Data listing:
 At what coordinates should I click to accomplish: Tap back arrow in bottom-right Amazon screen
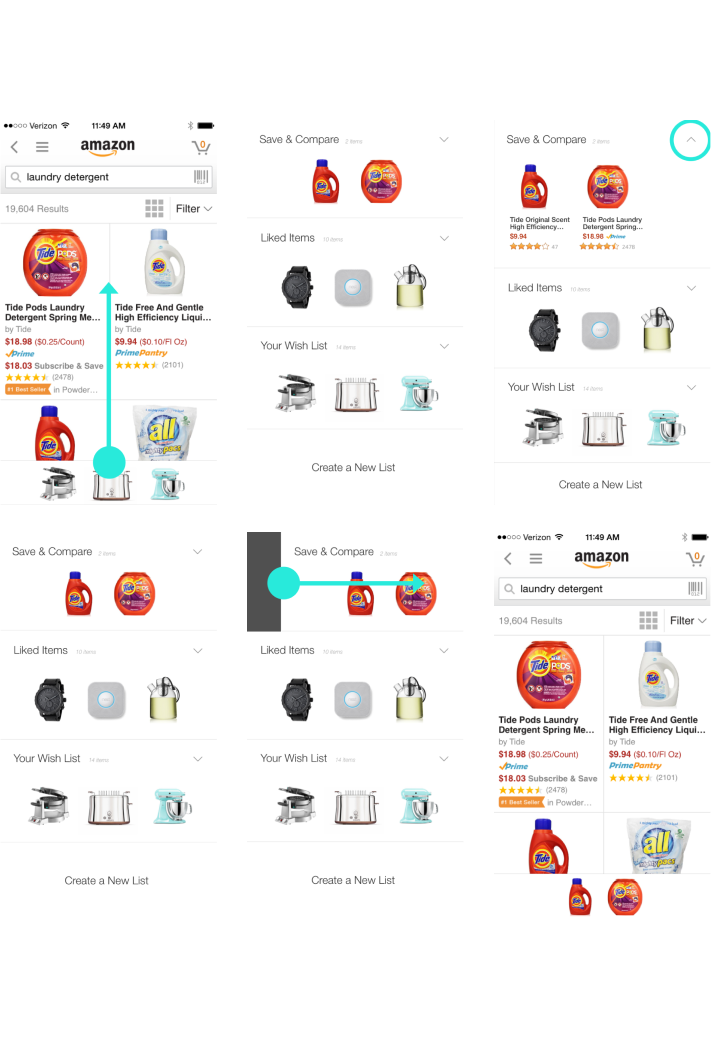tap(507, 558)
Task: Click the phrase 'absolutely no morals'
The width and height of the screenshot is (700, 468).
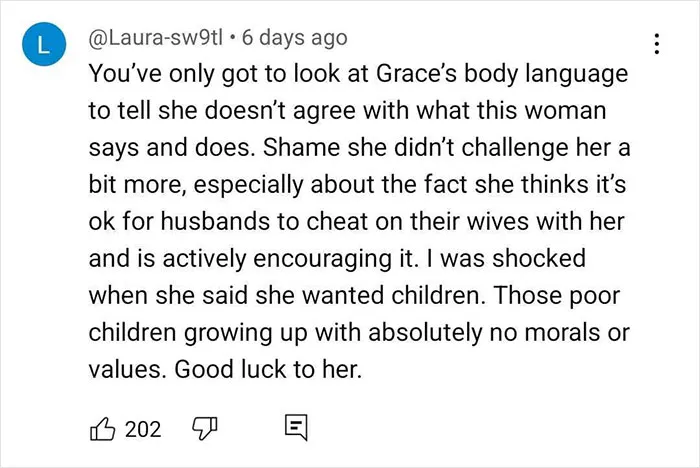Action: coord(484,332)
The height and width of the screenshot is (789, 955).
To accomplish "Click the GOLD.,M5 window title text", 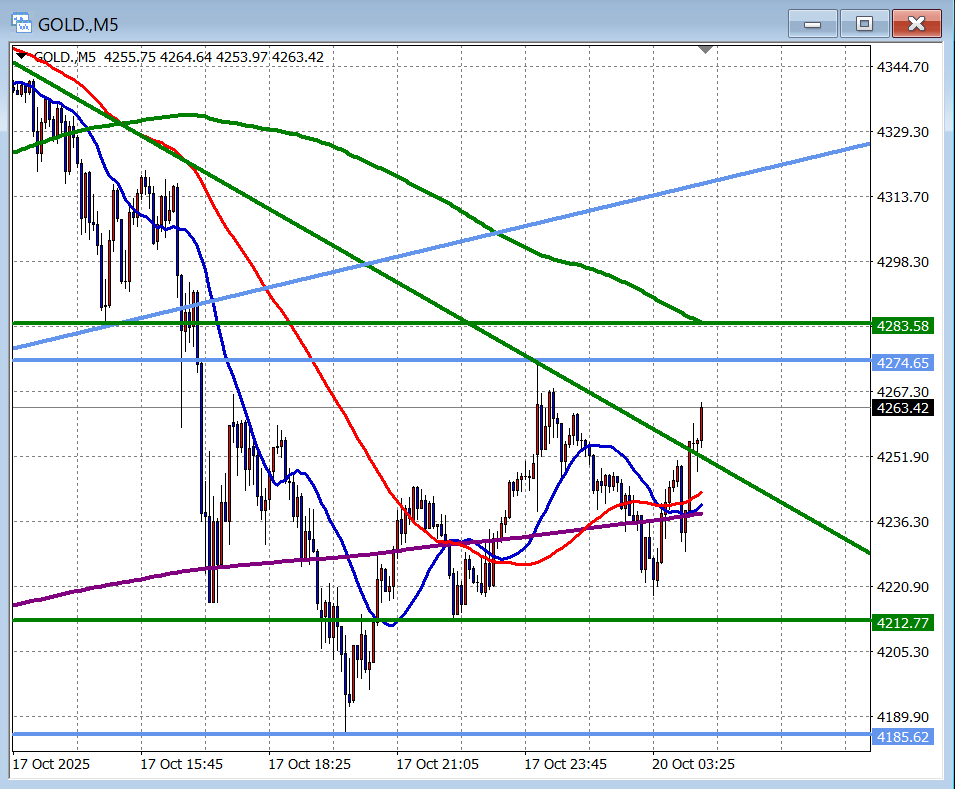I will click(85, 23).
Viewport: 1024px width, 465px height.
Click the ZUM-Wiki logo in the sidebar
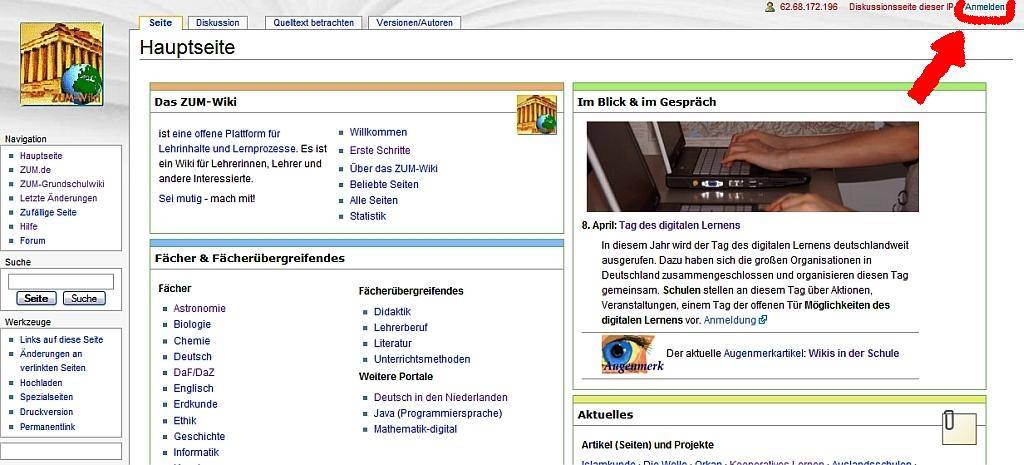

Your task: From the line with "Viewport: 1024px width, 465px height." down to the end of the entries, retype each line exactly as written, but drop the pictures.

Completed task:
Viewport: 1024px width, 465px height.
Click the ZUM-Wiki logo in the sidebar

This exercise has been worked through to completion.